In November 1988, the Cullen Inquiry was established to ascertain the causes of the disaster and present recommendations to safety to prevent such an event happening again. The Cullen Report was released in November 1990, more than 2 years after the disaster, which contained 106 recommendations; 37 relating to operating equipment, 32 relating to platform personnel, 25 relating to the design of platforms in the future and 12 relating to the emergency services. The Offshore Installations (Safety Case) Regulations 1992 were then adopted following the Cullen Report.
From a financial perspective, the explosion led to insurance claims that totalled around $1.4bn – a huge amount which at the time made it the largest insured man-made disaster in the world. Occidental, the platform operator, paid out millions in compensation to the families of the deceased and survivors. However, they did go onto sue 26 contractor companies for the compensation pay-outs as a recoupment exercise in 1992.
Offshore Installations (Safety Case) Regulations 1992
The Offshore Installations (Safety Case) Regulations are free to download from the HSE website, although have since been amended in 2005 to make the process of submitting a Safety Case less complex.

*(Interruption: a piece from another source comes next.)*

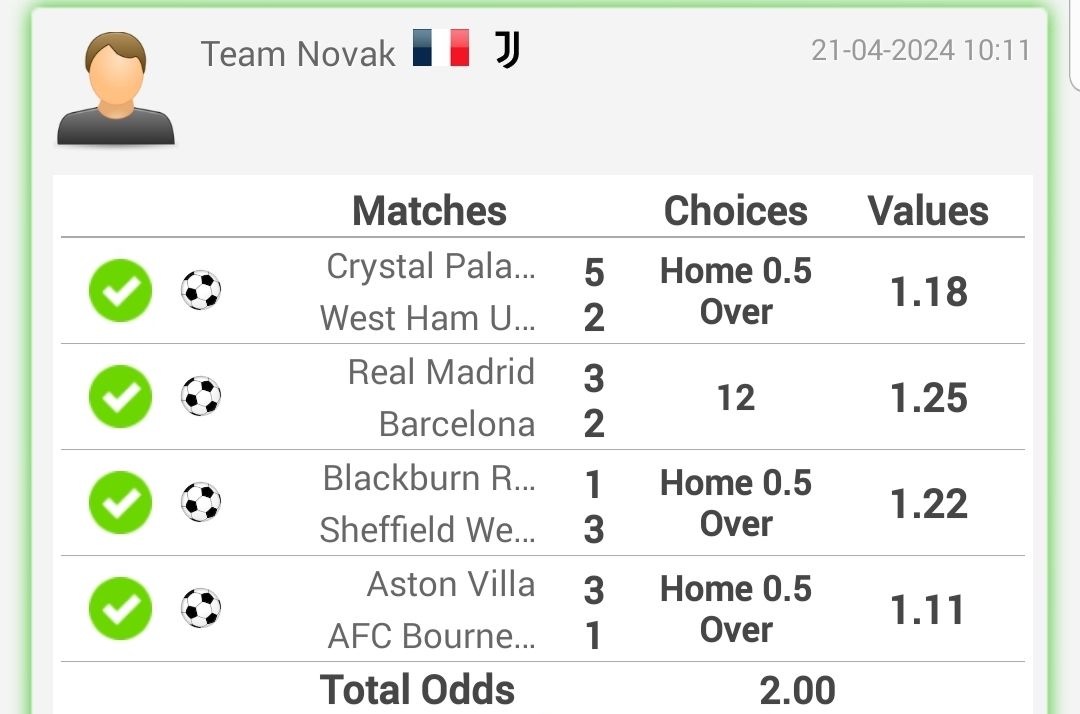The height and width of the screenshot is (714, 1080).
Task: Open the Team Novak username
Action: pyautogui.click(x=298, y=54)
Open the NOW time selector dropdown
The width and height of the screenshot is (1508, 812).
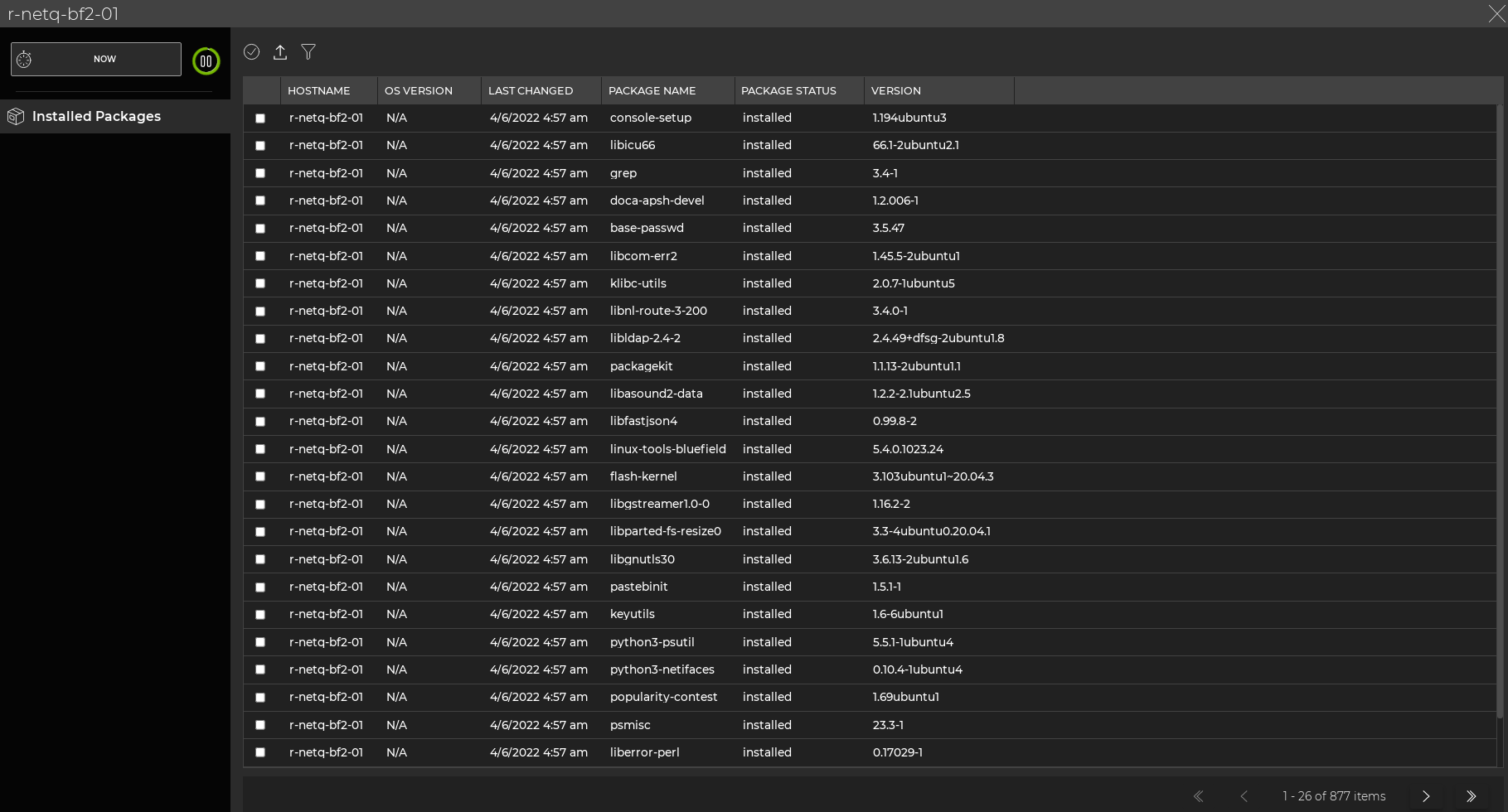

They exist to reduce and prevent risks to those working on offshore platforms and ensure that every operator/owner for each offshore installation prepares and submits a safety case to the HSE – this was Lord Cullen’s central recommendation in the Cullen Inquiry. A Safety Case is prepared to ensure there are the ability and means to control a major accident should it occur, although these Regulations do not set the standards by which the Safety Case must adhere to – these are set by PFEER, DCR, HSW and other safety regulations.